Subitamente, no quintal do vizinho, o galo cantou três vezes. Era o arauto da madrugada. De repente, senti-me estremecer; pareceu-me que uma força estranha me fazia retroceder ao pretérito longínquo, quando Simão Pedro, tomado de profunda tristeza, negara o Mestre amado por três vezes. Sob o mesmo cantar do galo, essa força estranha obrigou-me a ajoelhar e, em minha tela mental, o seu encantado vulto, Iná, desfilava feliz. Seu rosto alvo, como o lírio do vale, emoldurado por dois olhos azuis, seus cabelos da cor de trigo maduro caídos fartamente sobre os ombros; em seus lábios de romã, bailava um sorriso de primavera, deixando entrever seus dentes cor de neve.
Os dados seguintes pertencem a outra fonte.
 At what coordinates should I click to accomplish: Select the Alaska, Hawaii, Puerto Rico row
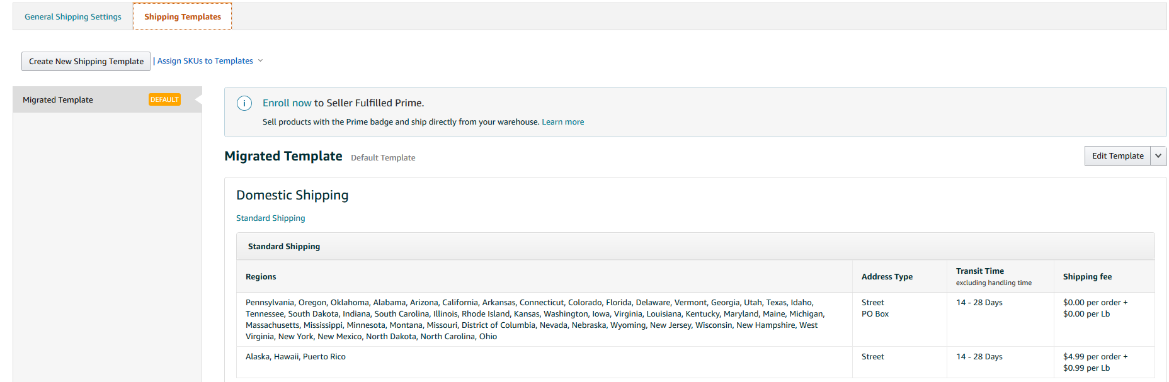295,357
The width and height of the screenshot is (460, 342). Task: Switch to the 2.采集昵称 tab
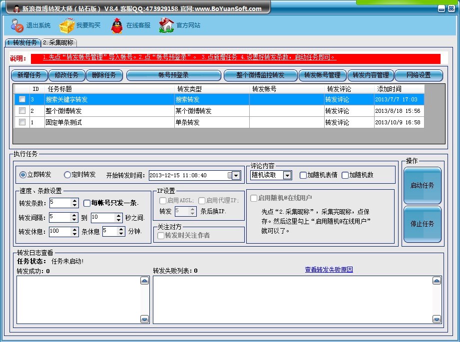[x=58, y=43]
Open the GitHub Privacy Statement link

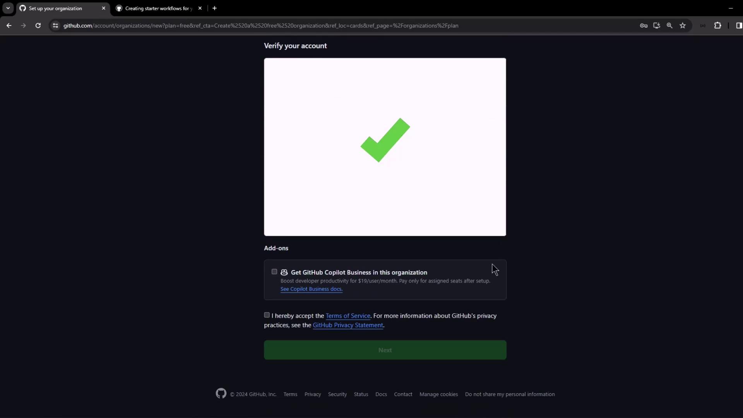click(x=348, y=325)
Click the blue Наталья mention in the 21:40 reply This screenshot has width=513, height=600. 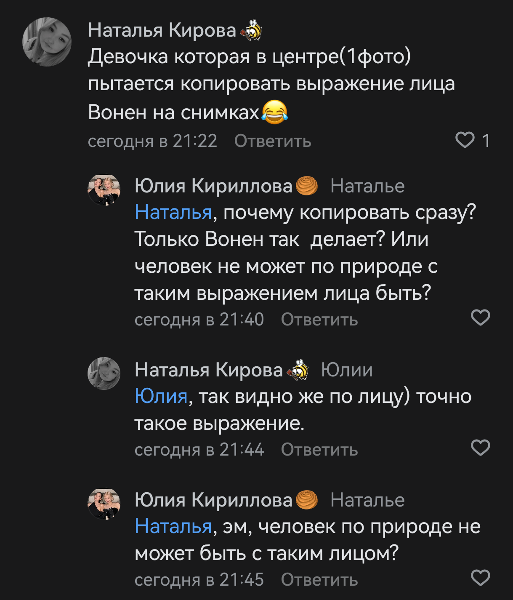pyautogui.click(x=173, y=212)
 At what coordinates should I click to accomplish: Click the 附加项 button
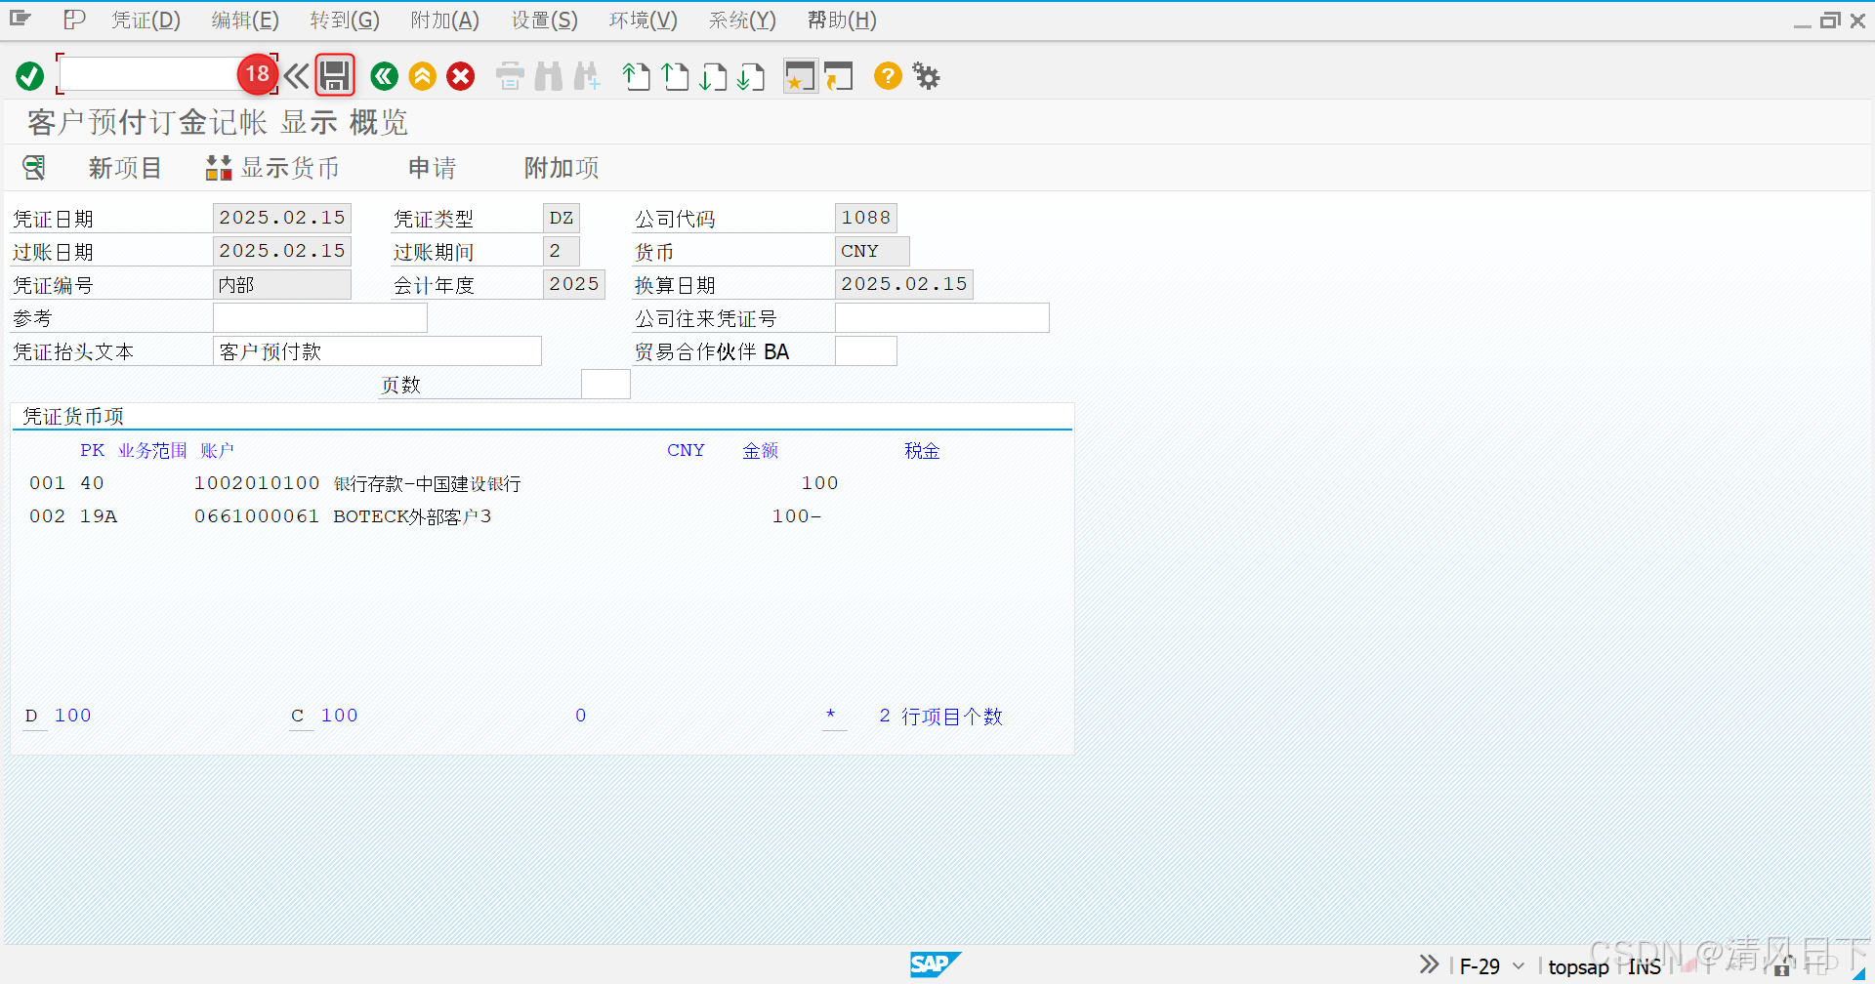click(x=561, y=167)
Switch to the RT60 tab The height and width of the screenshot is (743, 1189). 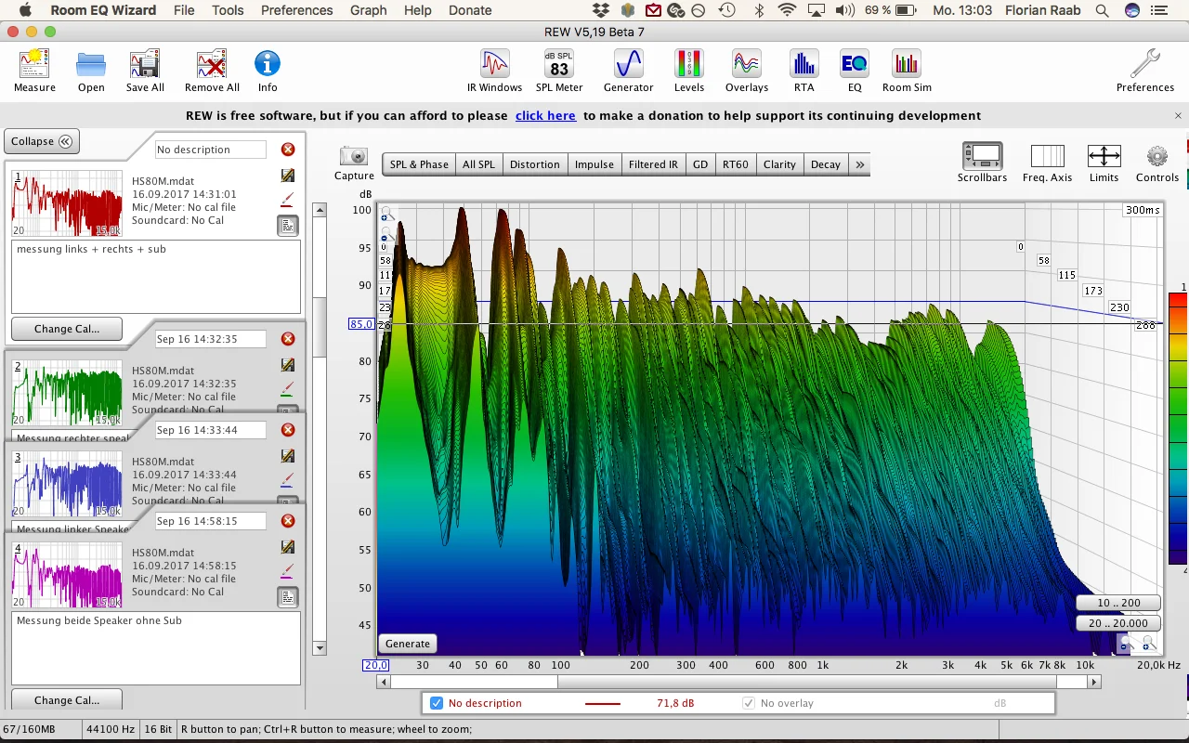[735, 164]
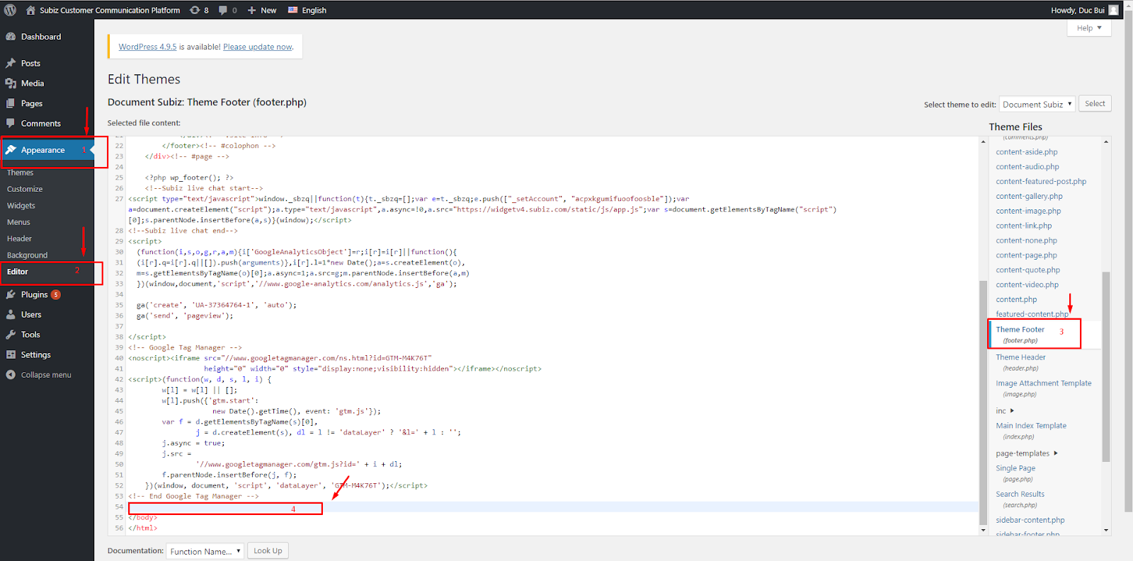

Oh! Deusa encantada dos meus sonhos! - exclamei - Que hora infeliz, mil vezes infeliz, quando me deixei levar por uma aventura, tornando-me infiel e perjuro! Balbuciei uma prece, por entre lágrimas, e retornei ao interior da casa. Você já estava de pé, seus olhos azuis eram um pequeno regato de lágrimas, o seu rosto pareceu-me envolvido por uma penumbra de indecifrável amargura.
Sabe, Iná, quase não resisti à pureza do seu olhar! Adentrei o quarto dos meninos que ainda dormiam. Ali estavam Cecília e Robertinho, frutos de nosso amor.
Rogo-lhe, por piedade, dê-me o beneplácito de seu perdão, para que a minha consciência aturdida retome a paz. Sei que não sou mais digno desse amor puro que emana de sua virgindade de alma. Doravante serei um espírita e haverei de estar lado a lado com você, tão fiel como a sombra de seu próprio corpo. Caminharemos sim, juntos, para a eternidade.
Ouça-me, Iná: eu a amo muito, sabe?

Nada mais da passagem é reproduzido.